Rukundo came to in the strange building somewhere near Bujumbura. The kidnappers were still there, she told the ABC.

They weren’t going to kill her, the men then explained — they didn’t believe in killing women, and they knew her brother. But they would keep her husband’s money and tell him that she was dead. After two days, they set her free on the side of a road, but not before giving her a cellphone, recordings of their phone conversations with Kalala, and receipts for the $7,000 in Australian dollars they allegedly received in payment, according to Australia’s The Age newspaper.

“We just want you to go back, to tell other stupid women like you what happened,” Rukundo said she was told before the gang members drove away.

Shaken, but alive and doggedly determined, Rukundo began plotting her next move. She sought help from the Kenyan and Belgian embassies to return to Australia, according to The Age. Then she called the pastor of her church in Melbourne, she told the BBC, and explained to him what had happened. Without alerting Kalala, the pastor helped her get back home to her neighborhood near Melbourne.

Meanwhile, her husband had told everyone she had died in a tragic accident and the entire community mourned her at her funeral at the family home. On the night of Feb. 22, 2015, just as the widower Kalala waved goodbye to neighbors who had come to comfort him, Rukundo approached him, the very man whose voice she’d heard over the phone five days earlier, ordering that she be killed.

“I felt like somebody who had risen again,” she told the BBC.

Though Kalala initially denied all involvement, Rukundo got him to confess to the crime during a phone conversation that was secretly recorded by police, according to The Age.

“Sometimes Devil can come into someone, to do something, but after they do it they start thinking, ‘Why I did that thing?’ later,” he said, as he begged her to forgive him.

Kalala eventually pleaded guilty to the scheme. He was sentenced to nine years in prison by a judge in Melbourne.

“Had Ms.

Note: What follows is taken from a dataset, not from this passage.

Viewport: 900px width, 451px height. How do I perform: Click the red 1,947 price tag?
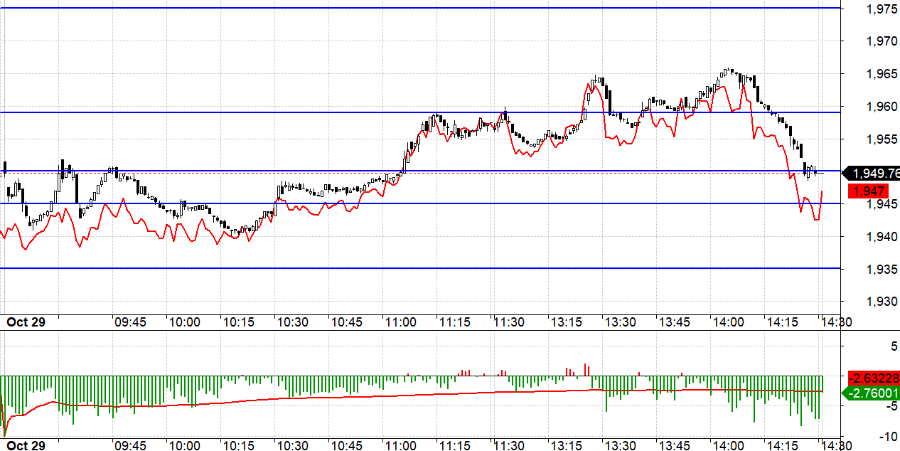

Rukundo’s kidnappers completed the job, eight children would have lost their mother,” Chief Justice Marilyn Warren said, according to the ABC. “It was premeditated and motivated by unfounded jealousy, anger and a desire to punish Ms. Rukundo.”

Rukundo said that Kalala tried to kill her because he thought she was going to leave him for another man — an accusation she denies.

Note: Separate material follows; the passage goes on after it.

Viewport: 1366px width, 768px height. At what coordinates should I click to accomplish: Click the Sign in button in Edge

But her trials are not yet over. Rukundo told the ABC she’s gotten backlash from Melbourne’s Congolese community for reporting Kalala to the police. Someone left threatening messages for her, and she returned home one day to find her back door broken. She now has eight children to raise alone and has asked the Department of Human Services to help her find a new place to live.

And lying in bed at night, Kalala’s voice still comes to her: “Kill her, kill her,” she told the BBC. “Every night, I see what was happening in those two days with the kidnappers.”

Despite all that, “I will stand up like a strong woman,” she said. “My situation, my past life? That is gone. I’m starting a new life now.”